Alginate-based microcapsules loaded with Brazilian green propolis decrease reactive oxygen species production, reduce inflammatory cytokines, and mitigate intestinal inflammation.

Ulcerative colitis causes intestinal inflammation, with treatments often limited in efficacy and safety. New technologies enable the controlled release of bioactive compounds, and Brazilian green propolis could benefit in managing inflammation. This study proposed developing alginate-based microcapsules loaded with ethanolic extract of green propolis (EEGP-MC), evaluating their effects on inflammatory cytokines, reactive oxygen species, and experimental colitis. The results demonstrated that the EEGP-MC reached peak release of phenolic compounds in the intestinal phase (IP) at 4 h (76.9 %) and 6 h (75.0 %).
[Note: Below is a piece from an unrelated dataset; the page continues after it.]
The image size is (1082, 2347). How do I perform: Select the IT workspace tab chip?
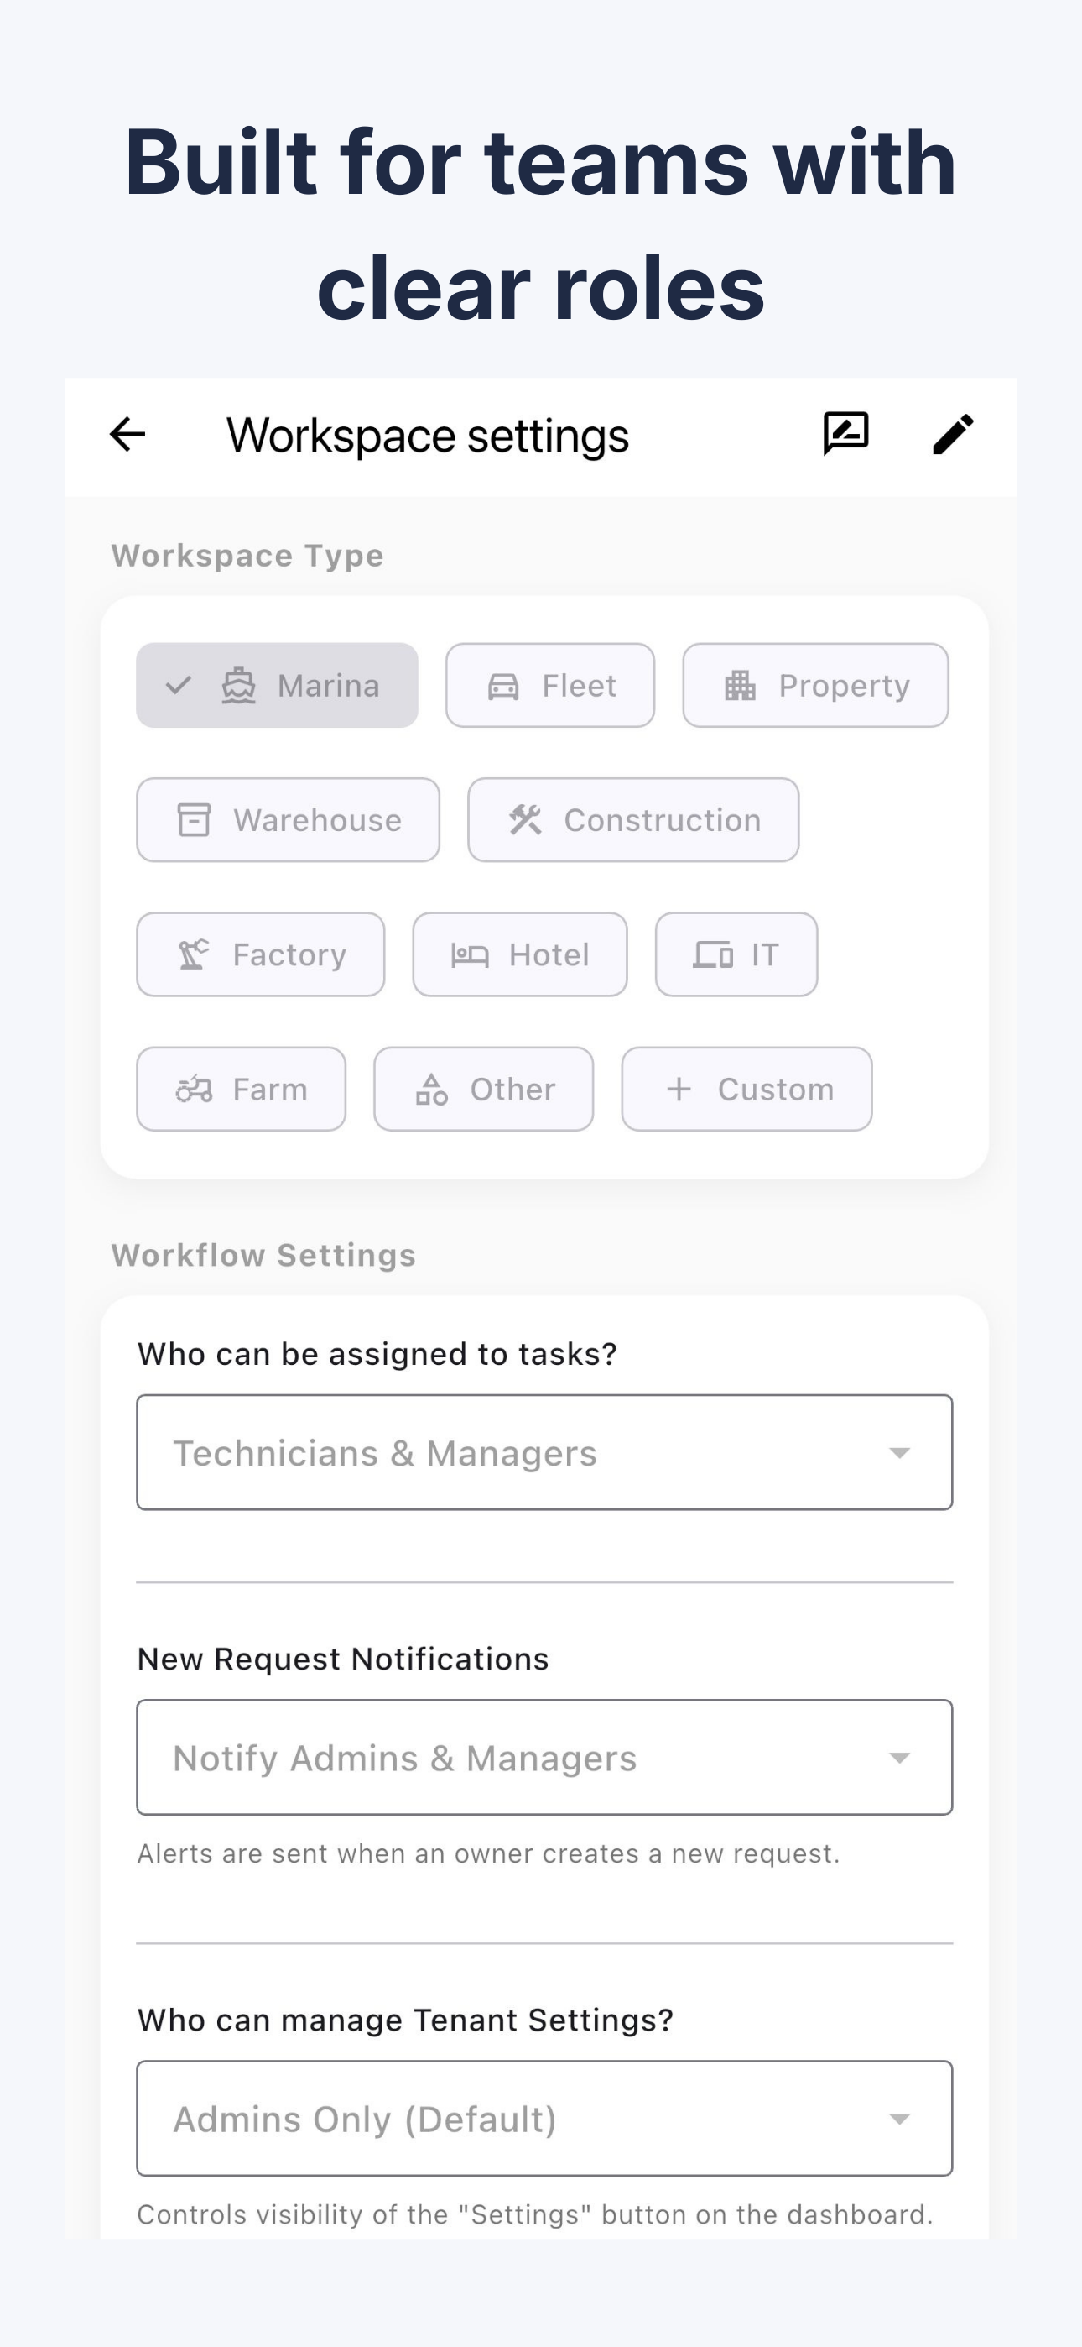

Similarly, Artepillin C peaked at 22.3 ± 1.2 mg/g at 4 h and 22.5 ± 1.1 mg/g at 6 h in the IP. In THP-1 cell cultures, pretreatment with EEGP-MC (1000 μg/mL) and IP (300 and 1000 μg/mL) reduced TNF-α and IL-6 levels and ROS production. Additionally, oral administration of EEGP-MC at 300 mg/kg demonstrated superior protective activity in the colonic mucosa, reducing lesions by 86.1 % compared to 54.9 % with EEGP alone. Finally, the treatment with EEGP-MC suppressed TNF-α, IL-6, and IL-1β cytokines in the intestinal tissue. No toxicity was observed for the EEGP-MC. These findings highlight EEGP-MC as an innovative technology with promising applications for managing chronic inflammation in the food and pharmaceutical industries.